Me prometí no hablar de temas políticos ni religiosos, por lo que no ahondaré en ese tema (aunque apoyo firmemente en que ninguna religión tiene como norte asesinar a las demás religiones) Pero este tema me toca en el alma. No porque haya visitado Francia y pueda tener alguna foto con la torre Eiffel de fondo, no porque tengo amistades en Líbano, no porque es un tema que está en boca de todos. ¡NO!

Quiero hablarles hoy porque SOY UN SER HUMANO, y como ser humano estos hechos me pegan en lo más profundo de mi ser. No me cabe en la cabeza que existan personas tan podridas en su interior, que sientan que asesinar en el nombre de cualquier causa que sigan es algo válido para dejar en claro sus puntos de vista.

¿A dónde se fueron los valores? ¿A dónde se fue el respeto a nuestros derechos fundamentales?

Todos mencionan a la libertad… Ese “derecho divino” otorgado de nacimiento que nos permite realizar nuestros propios actos.

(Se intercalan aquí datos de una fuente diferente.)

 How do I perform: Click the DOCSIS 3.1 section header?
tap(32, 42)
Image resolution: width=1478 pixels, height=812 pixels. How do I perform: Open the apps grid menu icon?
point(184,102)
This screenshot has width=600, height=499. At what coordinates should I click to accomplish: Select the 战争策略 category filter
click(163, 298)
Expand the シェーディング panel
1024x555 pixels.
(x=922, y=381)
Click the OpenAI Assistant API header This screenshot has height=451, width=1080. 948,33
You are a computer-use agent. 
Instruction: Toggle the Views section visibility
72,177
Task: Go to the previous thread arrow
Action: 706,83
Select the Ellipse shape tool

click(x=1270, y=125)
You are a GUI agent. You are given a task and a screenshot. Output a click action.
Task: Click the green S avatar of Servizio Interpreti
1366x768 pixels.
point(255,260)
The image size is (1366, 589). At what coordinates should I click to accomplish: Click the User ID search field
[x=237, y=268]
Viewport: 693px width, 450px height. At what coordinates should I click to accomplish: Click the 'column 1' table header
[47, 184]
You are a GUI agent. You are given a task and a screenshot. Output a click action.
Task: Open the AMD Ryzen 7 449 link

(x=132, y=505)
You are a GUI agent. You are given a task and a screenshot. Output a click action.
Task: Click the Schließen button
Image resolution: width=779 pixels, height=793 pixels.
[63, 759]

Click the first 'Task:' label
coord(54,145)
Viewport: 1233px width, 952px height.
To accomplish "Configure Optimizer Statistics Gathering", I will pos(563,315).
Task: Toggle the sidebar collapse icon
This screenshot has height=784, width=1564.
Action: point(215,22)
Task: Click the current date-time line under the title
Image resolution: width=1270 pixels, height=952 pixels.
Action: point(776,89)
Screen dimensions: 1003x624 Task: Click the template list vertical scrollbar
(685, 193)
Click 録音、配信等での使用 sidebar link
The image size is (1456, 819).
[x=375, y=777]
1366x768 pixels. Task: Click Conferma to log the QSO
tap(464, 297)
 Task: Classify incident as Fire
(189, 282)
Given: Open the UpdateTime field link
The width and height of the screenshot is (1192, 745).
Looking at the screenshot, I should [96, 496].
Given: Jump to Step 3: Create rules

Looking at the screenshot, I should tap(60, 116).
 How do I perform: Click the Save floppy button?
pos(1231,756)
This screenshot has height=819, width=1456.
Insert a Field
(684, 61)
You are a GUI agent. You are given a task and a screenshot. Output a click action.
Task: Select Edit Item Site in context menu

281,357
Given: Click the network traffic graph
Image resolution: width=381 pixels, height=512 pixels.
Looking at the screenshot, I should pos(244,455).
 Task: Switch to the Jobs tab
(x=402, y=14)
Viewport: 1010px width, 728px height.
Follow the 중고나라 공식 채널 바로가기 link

Pero este acto terrorista no es un acto de libertad… es un acto de cobardía. Esto es producto de la falta de tolerancia entre razas, religiones, países.

Hoy decidí hablar de este tema, porque los problemas del mundo son nuestros problemas. Porque soy latina pero me importa. Porque apruebo la paz y rechazo la guerra. Y si te preguntas ¿Qué podemos hacer para mejorar el mundo? Pues te digo que la respuesta es simple

Pon tu granito de arena. Sé tolerante, sonríe, saluda, sé educado, no denigres al que está por abajo, ni critiques al que está por encima. Preocúpate por el prójimo, infórmate de las problemáticas, ayuda a crear consciencia.